Kenya: Acute Food Insecurity Situation for January 2017 and February - April 2017
IPC Acute Food Insecurity situation extracted from the Kenya 2016 short rains assessment
01.01.2017 > 30.04.2017



& next steps


Parts of the pastoral areas of Turkana, Marsabit, West Pokot, Baringo, Wajir, Mandera, Tana River and Garissa, and parts of the coastal marginal agricultural areas of Kilifi and Lamu, are experiencing Crisis (IPC Phase 3) food security outcomes. Households in this category are marginally able to meet their minimum food needs but only by more rapidly depleting their assets and thus undermining their food consumption.

Households in Stressed (IPC Phase 2) are able to afford minimally adequate food consumption but are unable to afford essential non-food expenditures without engaging in irreversible coping strategies. These households are mostly found in the south-eastern and coastal marginal agricultural areas, as well as some pastoral and agro-pastoral areas of Narok, Kajiado, Laikipia, Kieni, Baringo and West Pokot counties. These areas received 50 – 90 percent of normal rainfall, but the temporal and spatial distribution was very poor and the season ended early. As a result, crop production fell by up to 70 percent below the five-year average.

Nutrition IPC Classification

Compared with August 2016, the nutrition situation has improved in Turkana South but deteriorated in Turkana North, Isiolo, Mandera and Marsabit. It is expected to worsen across all arid and semi-arid counties until April 2017 as the dry spell continues and household food access and availability further reduce. The worsening nutritional status is largely the result of poor dietary intake and the high incidence of disease. This is compounded by the chronic challenges of these areas, such as limited access to quality health services, poor water, sanitation and hygiene, and inappropriate child care and feeding practices, which increase vulnerability to acute malnutrition.

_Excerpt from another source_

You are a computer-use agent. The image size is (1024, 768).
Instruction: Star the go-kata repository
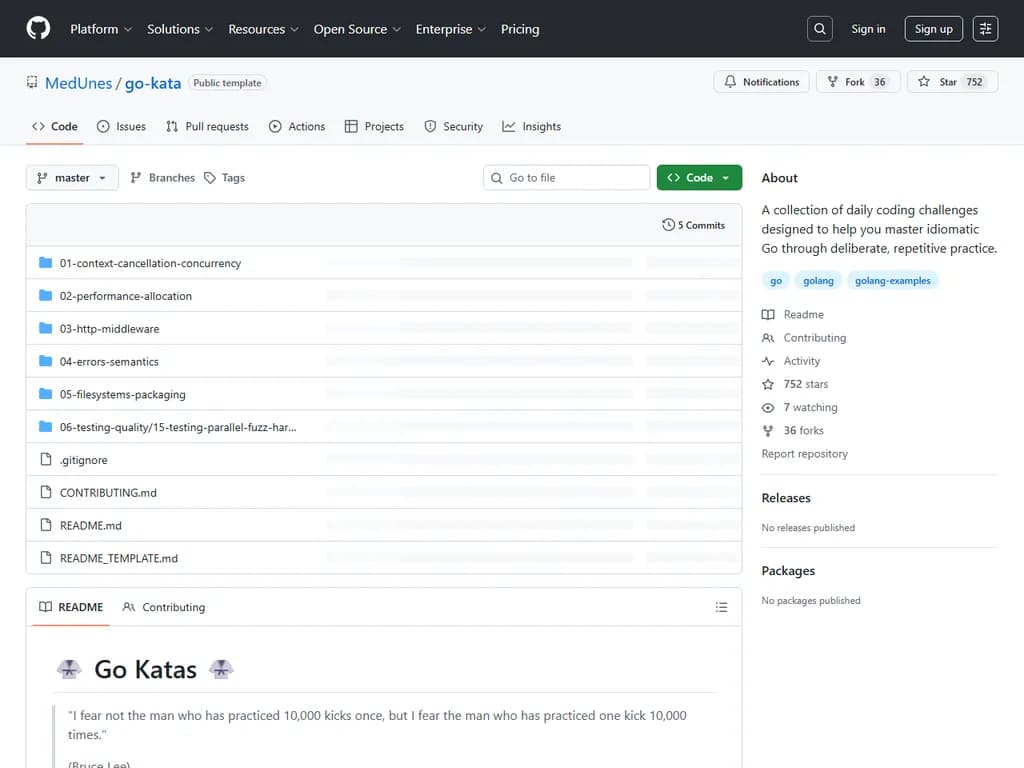point(951,82)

Food Security Prognosis, February – July 2017

In all pastoral areas, food security is likely to continue worsening. Areas currently experiencing Crisis (IPC Phase 3) food security outcomes will continue in that state until April, while additional areas may join them. The onset of the long rains in late March 2017, which are projected to be normal to below normal, will bring some reprieve.

Most households are expected to be in Stressed (IPC Phase 2) between May and June, although some households in localized areas, especially in Marsabit, Turkana, Mandera and parts of Garissa, will remain in Crisis (IPC Phase 3). However, if the long rains are significantly below average, it’s unlikely that recovery from the current food insecurity outcomes will occur, and Crisis outcomes might continue throughout, with some households likely to experience Emergency (IPC Phase 4) outcomes.

In the south-eastern and coastal marginal agricultural areas, household food security is also expected to decline.Most households are expected to remain in Stressed (IPC Phase 2), with the exception of localized parts of Kilifi (parts of Ganze, Kaloleni, and Malindi) and Lamu (eastern parts) that will remain in Crisis (IPC Phase 3).

Main Driving Factors for Food Insecurity and Malnutrition in the analyzed period

  • Delayed onset of fall rains in most pastoral and marginal agricultural areas
  • Early stop of rainfall in December
  • crop pests and livestock diseases
  • resource-based conflict and insecurity. The major effects of the conflicts were market disruptions, inaccessible pasture and water, loss of assets, and displacement of households.
  • hotter-than-usual land surface temperatures 
  • cumulative effectrs of previous poor rainy seasons

The onset of the long rains is expected to provide some reprieve, but mainly in water and forage for livestock. The long rains season is not the main season for crop production in these areas, and is therefore unlikely to result in significant improvements in food security. Most households will remain in Stressed (IPC Phase 2) until July 2017.

The key factors to monitor over the next six months include:

  • Likelihood of increased conflict over rangeland resources
  • Staple food prices
  • Likelihood of increased livestock mortality before the onset of the long rains
  • Unfolding refugee situations in Daadab and Kakuma camps
  • Impacts of programmes and interventions.